God of the Poor

God of the Poor

The Feast of Christ the King

Readings: Ezekiel 34. 11-16, 20-24; Matthew 25. 31-46 (view all)

At one stage a few years ago, my daughter Evie had a favourite phrase whenever something didn’t go her way — ‘It’s not fair!’ Whether it was being denied a treat or being told she couldn’t do something that she really wanted, in her mind straight away, her fairness alarm was triggered.

As human beings we often bring a strong sense of fairness to ourselves and our own interests. We live in a highly individualised culture, where often any infringement of individual choice is often perceived as unfair or unjust.

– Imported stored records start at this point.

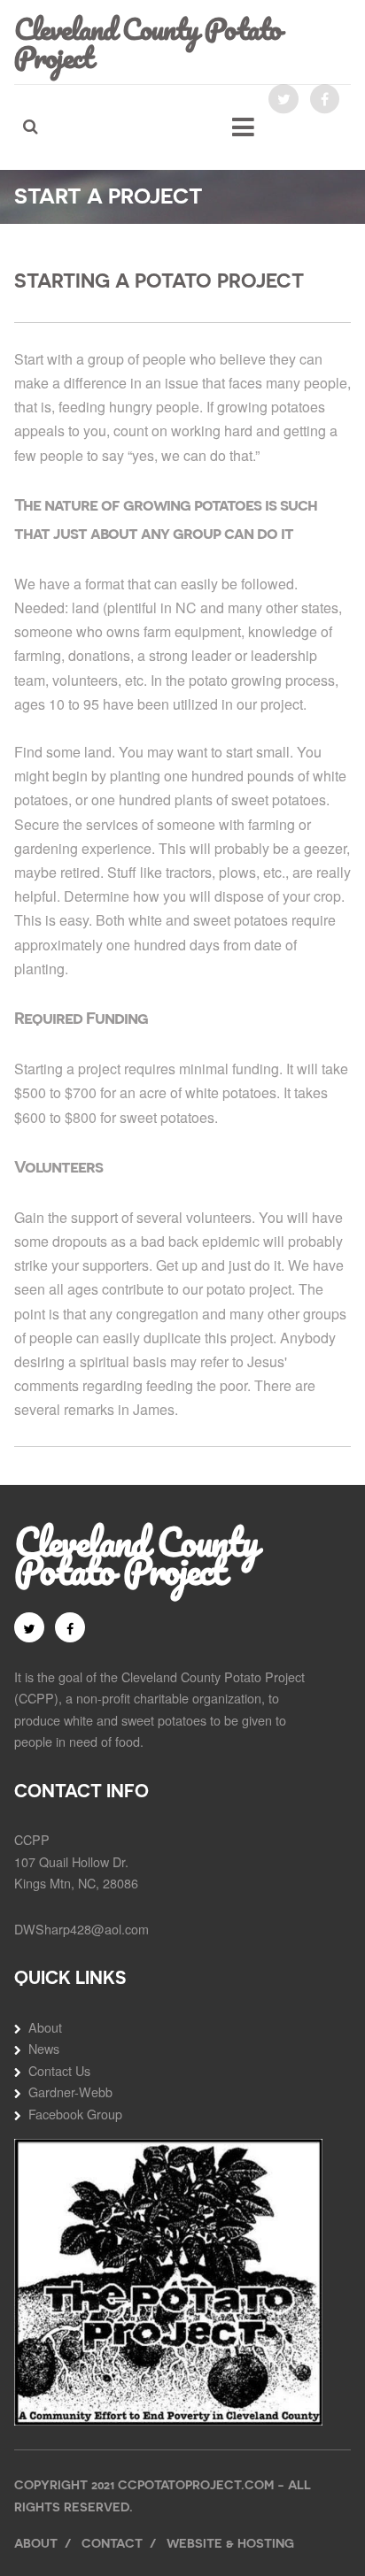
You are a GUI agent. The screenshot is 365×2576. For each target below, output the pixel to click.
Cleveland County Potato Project (147, 42)
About (45, 2027)
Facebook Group (75, 2113)
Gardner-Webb (70, 2091)
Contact (112, 2542)
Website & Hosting (230, 2542)
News (43, 2048)
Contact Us (59, 2070)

However, perhaps something we are not so good at, even in our highly developed culture, is extending our concern for justice to those who are marginalised in our society. Or at least, know how to use our lives to act on those concerns.

So as followers of Jesus, how should we care for those who are most vulnerable? And how can we seek the face of Jesus today, in the faces of those who are poor and marginalised?

Today’s gospel reading is a well-known parable of Jesus, which draws on the prophesy of Ezekiel, the Parable of the Sheep and the Goats. In it, Jesus presents us with an image of the last judgement, with himself as King sitting as the judge, separating the good — the sheep — on the one hand, from the bad — the goats — on the other.

But when the final judgement is made, both groups are surprised and confused. There is no mention of individual achievements or legacies — the things that we might expect in today’s culture to be important. In fact the judgement is remarkably personal.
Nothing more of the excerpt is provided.